Being on the verge of more mobility is exciting for your baby but can be a little bit daunting for the adults in charge. Your baby may start to pull up on furniture as early as 6 months or start pushing themselves backward on their belly around 7 months. This means that electrical outlets, cabinets, and low furniture may soon be within their reach.
10 babyproofing tips for infants
The American Academy of Pediatrics and the U.S. Department of Health & Human Services have helpful checklists of safety protocols that include:
- Keep stuffed animals, pillows, and blankets out of your baby’s crib and stroller.
- Keep hot drinks off low tables, away from the edges of counters, and generally out of reach.
- Move cleaning fluids, detergents, medicines, and other poisons to a high cupboard or install a child-safety latch.
- Install gates across balconies and both the top and bottom of staircases to prevent falls.
- Install electrical outlet covers with self-closing shields, which are too difficult for babies to slide open. Avoid the small covers that plugin, which can be choking hazards.
- Tie up the cords on blinds and curtains so they’re out of your child’s reach.
- Keep plastic bags out of your baby’s reach.
- Secure tall furniture, such as bookcases, to the wall and make sure your baby can’t pull down other furniture and appliances such as TVs.
- If you have low windows that could be within reach of your baby, consider purchasing window guards.
- Lead exposure can be an issue if you have chipping or peeling paint and your home was built before 1978.
- If you have a pool make sure you install a tall gate throughout the entirety of the pool. Even if your child can swim drowning is the #1 death amongst children.
Look over the frames in your home any of them require new hardware? One of the most dangerous items in our home is thumbtacks and nails. You might think that cute poster in your child’s room is fabulous, but if they’re hung with thumbtacks consider using poster tape or another method. Far too often these items fall whether being pulled on or on their own and they’re small and seemingly invisible once they’re gone especially if there’s carpeting.
Combing over the entire house and outdoors is not only crucial but will save your child’s life. Childproofing your home may feel like an extra step on top of the other costs of maintaining a home with kids, but you’ll be glad you did.

◆ **Dataset content**:
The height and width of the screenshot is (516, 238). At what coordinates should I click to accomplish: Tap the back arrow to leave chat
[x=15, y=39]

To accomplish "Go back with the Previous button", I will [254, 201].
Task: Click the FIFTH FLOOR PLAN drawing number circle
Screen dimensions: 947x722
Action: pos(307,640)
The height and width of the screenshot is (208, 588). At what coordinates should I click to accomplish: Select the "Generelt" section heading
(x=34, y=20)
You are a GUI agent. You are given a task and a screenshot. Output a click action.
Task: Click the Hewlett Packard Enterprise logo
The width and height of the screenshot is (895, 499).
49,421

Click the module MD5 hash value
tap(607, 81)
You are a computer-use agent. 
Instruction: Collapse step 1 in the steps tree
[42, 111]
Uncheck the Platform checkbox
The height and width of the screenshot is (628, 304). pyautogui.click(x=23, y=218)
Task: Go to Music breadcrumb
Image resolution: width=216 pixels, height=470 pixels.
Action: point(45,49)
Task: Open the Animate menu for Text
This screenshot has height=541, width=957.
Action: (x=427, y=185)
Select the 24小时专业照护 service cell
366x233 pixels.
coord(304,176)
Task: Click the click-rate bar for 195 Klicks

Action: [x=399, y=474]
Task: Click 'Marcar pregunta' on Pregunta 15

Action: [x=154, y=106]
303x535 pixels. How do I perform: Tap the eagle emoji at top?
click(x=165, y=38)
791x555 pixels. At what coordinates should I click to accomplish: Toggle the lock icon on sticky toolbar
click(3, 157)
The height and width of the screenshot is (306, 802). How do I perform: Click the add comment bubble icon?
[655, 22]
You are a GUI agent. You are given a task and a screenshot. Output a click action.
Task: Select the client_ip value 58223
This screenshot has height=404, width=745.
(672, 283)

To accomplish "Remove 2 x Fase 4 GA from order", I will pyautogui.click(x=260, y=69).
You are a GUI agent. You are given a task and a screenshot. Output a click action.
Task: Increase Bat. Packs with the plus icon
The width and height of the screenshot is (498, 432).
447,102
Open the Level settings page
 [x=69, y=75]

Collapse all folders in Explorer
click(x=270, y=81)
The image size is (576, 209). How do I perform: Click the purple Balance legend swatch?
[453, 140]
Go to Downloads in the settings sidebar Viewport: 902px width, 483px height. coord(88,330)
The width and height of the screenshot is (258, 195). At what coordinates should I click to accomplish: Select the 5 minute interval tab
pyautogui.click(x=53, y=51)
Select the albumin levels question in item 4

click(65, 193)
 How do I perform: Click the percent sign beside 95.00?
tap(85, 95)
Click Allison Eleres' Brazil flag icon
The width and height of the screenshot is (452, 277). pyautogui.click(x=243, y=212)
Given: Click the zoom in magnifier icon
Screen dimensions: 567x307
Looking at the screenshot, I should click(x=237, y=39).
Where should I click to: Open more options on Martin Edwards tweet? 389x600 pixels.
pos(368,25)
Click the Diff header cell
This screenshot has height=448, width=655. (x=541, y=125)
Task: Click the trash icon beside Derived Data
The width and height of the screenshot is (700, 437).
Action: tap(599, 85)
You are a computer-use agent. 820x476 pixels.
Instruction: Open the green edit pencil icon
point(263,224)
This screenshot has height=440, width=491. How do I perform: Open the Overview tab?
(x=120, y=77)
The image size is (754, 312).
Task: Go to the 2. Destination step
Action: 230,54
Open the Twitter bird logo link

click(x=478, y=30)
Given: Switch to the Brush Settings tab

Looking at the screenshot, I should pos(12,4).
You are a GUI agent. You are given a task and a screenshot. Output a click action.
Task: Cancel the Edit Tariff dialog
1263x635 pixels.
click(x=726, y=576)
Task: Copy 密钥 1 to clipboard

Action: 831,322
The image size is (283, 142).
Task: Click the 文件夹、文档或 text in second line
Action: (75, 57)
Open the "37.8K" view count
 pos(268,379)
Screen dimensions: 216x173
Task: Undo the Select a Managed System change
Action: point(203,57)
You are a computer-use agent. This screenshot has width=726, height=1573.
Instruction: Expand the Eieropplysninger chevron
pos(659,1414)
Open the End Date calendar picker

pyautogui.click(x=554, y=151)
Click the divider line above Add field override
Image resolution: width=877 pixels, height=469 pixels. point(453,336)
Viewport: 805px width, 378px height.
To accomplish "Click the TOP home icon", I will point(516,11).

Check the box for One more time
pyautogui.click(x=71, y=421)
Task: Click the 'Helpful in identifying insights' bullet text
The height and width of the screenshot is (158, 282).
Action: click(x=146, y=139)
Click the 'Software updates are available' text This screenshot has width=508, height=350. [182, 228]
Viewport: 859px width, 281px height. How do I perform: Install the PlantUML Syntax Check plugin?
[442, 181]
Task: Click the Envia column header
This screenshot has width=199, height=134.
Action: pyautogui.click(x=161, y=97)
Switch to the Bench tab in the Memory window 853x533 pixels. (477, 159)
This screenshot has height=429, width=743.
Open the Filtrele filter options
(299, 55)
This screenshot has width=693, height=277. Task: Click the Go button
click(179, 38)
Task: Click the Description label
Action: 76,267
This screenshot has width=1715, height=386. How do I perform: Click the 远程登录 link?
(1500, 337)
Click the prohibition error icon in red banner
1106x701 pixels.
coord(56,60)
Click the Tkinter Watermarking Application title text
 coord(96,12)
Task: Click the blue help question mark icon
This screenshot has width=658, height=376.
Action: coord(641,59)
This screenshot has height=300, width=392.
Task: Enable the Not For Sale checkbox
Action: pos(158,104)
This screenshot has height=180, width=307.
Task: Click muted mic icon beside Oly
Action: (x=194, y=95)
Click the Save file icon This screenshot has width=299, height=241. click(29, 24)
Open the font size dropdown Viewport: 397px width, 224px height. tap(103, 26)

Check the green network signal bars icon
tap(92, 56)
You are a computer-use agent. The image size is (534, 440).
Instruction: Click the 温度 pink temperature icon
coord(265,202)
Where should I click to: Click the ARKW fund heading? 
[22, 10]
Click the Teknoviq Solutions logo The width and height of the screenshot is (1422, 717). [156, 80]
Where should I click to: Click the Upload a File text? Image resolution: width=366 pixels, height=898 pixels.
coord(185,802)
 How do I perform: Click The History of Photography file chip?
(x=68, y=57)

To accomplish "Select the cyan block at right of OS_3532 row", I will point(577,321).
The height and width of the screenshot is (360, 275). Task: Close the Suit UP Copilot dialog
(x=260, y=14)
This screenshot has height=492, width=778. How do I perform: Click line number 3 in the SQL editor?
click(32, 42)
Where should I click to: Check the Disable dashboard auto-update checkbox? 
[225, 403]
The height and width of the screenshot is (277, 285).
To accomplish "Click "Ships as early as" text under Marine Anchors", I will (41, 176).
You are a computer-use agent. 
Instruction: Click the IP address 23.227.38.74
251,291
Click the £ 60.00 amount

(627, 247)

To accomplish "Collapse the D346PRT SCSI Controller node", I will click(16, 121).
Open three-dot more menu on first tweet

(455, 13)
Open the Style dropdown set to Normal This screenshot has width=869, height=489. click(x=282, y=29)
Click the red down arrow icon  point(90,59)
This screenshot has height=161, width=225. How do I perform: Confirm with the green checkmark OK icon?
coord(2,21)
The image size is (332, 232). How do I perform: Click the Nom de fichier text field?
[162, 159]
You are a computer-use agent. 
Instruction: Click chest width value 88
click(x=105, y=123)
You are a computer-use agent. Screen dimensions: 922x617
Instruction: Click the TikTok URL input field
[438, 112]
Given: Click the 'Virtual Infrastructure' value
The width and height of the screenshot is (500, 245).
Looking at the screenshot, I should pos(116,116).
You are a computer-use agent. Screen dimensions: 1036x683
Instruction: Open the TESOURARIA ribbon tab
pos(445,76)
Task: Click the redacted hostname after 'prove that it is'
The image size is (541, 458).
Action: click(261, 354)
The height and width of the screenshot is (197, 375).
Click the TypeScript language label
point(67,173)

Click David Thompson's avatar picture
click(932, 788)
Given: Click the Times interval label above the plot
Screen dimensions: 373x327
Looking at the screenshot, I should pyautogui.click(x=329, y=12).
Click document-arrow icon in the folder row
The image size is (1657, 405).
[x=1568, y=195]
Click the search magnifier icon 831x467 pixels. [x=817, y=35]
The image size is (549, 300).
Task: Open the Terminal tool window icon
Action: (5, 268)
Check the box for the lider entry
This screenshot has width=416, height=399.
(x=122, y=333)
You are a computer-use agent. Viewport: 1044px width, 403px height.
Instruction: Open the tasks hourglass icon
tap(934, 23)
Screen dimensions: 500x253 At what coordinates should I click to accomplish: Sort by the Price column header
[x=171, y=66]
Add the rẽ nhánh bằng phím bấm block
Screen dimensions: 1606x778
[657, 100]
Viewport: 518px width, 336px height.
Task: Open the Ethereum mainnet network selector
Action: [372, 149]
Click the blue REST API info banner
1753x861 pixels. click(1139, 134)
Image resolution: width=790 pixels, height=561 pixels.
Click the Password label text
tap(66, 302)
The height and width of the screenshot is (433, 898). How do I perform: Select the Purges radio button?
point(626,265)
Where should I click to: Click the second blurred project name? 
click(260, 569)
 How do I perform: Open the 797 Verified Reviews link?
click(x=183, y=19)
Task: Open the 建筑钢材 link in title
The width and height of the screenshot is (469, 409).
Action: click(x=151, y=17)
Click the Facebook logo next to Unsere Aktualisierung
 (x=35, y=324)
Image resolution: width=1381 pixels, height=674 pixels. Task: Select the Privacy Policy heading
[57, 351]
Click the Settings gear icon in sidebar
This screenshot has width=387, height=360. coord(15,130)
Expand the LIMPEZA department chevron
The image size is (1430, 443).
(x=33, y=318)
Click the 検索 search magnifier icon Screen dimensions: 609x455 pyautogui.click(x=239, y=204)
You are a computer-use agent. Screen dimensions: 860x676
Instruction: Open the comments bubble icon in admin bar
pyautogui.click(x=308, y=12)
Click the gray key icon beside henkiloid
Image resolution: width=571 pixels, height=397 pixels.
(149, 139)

◆ **Explore the material**:
(1) Copy the section of the babyproofing text between "Look over the" and "if there’s carpeting.", inclusive, reproducing it word for word.
(2) Rewrite the babyproofing text's paragraph that starts "Being on the verge of more mobility" as a short bulleted list that keeps its main facts.

◆ **Answers to the problems**:
(1)
Look over the frames in your home any of them require new hardware? One of the most dangerous items in our home is thumbtacks and nails. You might think that cute poster in your child’s room is fabulous, but if they’re hung with thumbtacks consider using poster tape or another method. Far too often these items fall whether being pulled on or on their own and they’re small and seemingly invisible once they’re gone especially if there’s carpeting.

(2)
- More mobility excites babies but can worry the adults caring for them.
- Babies may pull up on furniture as early as 6 months.
- Around 7 months they may push themselves backward on their belly.
- Electrical outlets, cabinets, and low furniture may then come within reach.